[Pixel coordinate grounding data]
^^^^^^^^

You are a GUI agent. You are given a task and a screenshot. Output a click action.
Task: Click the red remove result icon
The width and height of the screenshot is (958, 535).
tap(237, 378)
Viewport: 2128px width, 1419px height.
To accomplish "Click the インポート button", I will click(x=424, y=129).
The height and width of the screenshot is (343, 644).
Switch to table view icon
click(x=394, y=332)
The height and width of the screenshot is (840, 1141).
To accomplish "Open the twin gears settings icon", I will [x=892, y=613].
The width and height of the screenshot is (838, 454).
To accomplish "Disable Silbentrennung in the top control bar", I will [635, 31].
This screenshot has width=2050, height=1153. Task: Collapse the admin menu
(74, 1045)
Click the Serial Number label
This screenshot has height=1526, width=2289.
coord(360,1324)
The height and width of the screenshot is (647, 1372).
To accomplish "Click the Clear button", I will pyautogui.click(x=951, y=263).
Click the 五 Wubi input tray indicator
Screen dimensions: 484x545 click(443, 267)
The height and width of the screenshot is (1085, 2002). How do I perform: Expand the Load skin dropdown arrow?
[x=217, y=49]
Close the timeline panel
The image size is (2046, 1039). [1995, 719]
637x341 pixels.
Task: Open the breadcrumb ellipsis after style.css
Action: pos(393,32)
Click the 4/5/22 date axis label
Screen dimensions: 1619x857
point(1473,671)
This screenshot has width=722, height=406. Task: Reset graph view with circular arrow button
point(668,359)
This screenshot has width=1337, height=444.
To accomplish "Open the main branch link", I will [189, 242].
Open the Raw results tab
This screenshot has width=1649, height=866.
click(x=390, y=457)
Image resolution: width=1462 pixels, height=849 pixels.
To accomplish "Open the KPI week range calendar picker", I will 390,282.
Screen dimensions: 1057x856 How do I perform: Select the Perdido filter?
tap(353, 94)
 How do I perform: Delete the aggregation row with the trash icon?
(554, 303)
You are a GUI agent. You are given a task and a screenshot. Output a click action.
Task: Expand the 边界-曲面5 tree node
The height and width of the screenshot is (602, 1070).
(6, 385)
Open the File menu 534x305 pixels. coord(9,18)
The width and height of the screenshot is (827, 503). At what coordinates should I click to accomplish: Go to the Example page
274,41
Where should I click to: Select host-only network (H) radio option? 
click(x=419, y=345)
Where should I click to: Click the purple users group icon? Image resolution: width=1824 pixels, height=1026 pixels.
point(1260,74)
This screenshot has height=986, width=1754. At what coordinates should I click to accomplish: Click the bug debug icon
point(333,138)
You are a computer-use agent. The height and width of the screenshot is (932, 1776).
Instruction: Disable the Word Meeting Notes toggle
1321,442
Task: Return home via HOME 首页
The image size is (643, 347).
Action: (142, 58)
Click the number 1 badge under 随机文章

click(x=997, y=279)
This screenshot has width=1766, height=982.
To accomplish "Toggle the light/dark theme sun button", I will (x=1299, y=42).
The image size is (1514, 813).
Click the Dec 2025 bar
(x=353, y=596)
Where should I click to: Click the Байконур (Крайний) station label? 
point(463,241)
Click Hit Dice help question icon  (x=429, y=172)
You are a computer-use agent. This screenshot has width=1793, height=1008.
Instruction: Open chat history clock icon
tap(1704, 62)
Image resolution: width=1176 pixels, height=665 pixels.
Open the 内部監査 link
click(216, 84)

^^^^^^^^

Your answer should be the full set of records above, restated exactly.

### RESULT OF THE EXERCISE
You are a GUI agent. You are given a task and a screenshot. Output a click action.
Task: Click the red remove result icon
The width and height of the screenshot is (958, 535).
tap(237, 378)
Viewport: 2128px width, 1419px height.
To accomplish "Click the インポート button", I will click(x=424, y=129).
The height and width of the screenshot is (343, 644).
Switch to table view icon
click(x=394, y=332)
The height and width of the screenshot is (840, 1141).
To accomplish "Open the twin gears settings icon", I will [x=892, y=613].
The width and height of the screenshot is (838, 454).
To accomplish "Disable Silbentrennung in the top control bar", I will [635, 31].
This screenshot has width=2050, height=1153. Task: Collapse the admin menu
(74, 1045)
Click the Serial Number label
This screenshot has height=1526, width=2289.
coord(360,1324)
The height and width of the screenshot is (647, 1372).
To accomplish "Click the Clear button", I will pyautogui.click(x=951, y=263).
Click the 五 Wubi input tray indicator
Screen dimensions: 484x545 click(443, 267)
The height and width of the screenshot is (1085, 2002). How do I perform: Expand the Load skin dropdown arrow?
[x=217, y=49]
Close the timeline panel
The image size is (2046, 1039). [1995, 719]
637x341 pixels.
Task: Open the breadcrumb ellipsis after style.css
Action: pos(393,32)
Click the 4/5/22 date axis label
Screen dimensions: 1619x857
point(1473,671)
This screenshot has width=722, height=406. Task: Reset graph view with circular arrow button
point(668,359)
This screenshot has width=1337, height=444.
To accomplish "Open the main branch link", I will [189, 242].
Open the Raw results tab
This screenshot has width=1649, height=866.
click(x=390, y=457)
Image resolution: width=1462 pixels, height=849 pixels.
To accomplish "Open the KPI week range calendar picker", I will 390,282.
Screen dimensions: 1057x856 How do I perform: Select the Perdido filter?
tap(353, 94)
 How do I perform: Delete the aggregation row with the trash icon?
(554, 303)
You are a GUI agent. You are given a task and a screenshot. Output a click action.
Task: Expand the 边界-曲面5 tree node
The height and width of the screenshot is (602, 1070).
(6, 385)
Open the File menu 534x305 pixels. coord(9,18)
The width and height of the screenshot is (827, 503). At what coordinates should I click to accomplish: Go to the Example page
274,41
Where should I click to: Select host-only network (H) radio option? 
click(x=419, y=345)
Where should I click to: Click the purple users group icon? Image resolution: width=1824 pixels, height=1026 pixels.
point(1260,74)
This screenshot has height=986, width=1754. At what coordinates should I click to accomplish: Click the bug debug icon
point(333,138)
You are a computer-use agent. The height and width of the screenshot is (932, 1776).
Instruction: Disable the Word Meeting Notes toggle
1321,442
Task: Return home via HOME 首页
The image size is (643, 347).
Action: (142, 58)
Click the number 1 badge under 随机文章

click(x=997, y=279)
This screenshot has width=1766, height=982.
To accomplish "Toggle the light/dark theme sun button", I will (x=1299, y=42).
The image size is (1514, 813).
Click the Dec 2025 bar
(x=353, y=596)
Where should I click to: Click the Байконур (Крайний) station label? 
point(463,241)
Click Hit Dice help question icon  (x=429, y=172)
You are a computer-use agent. This screenshot has width=1793, height=1008.
Instruction: Open chat history clock icon
tap(1704, 62)
Image resolution: width=1176 pixels, height=665 pixels.
Open the 内部監査 link
click(216, 84)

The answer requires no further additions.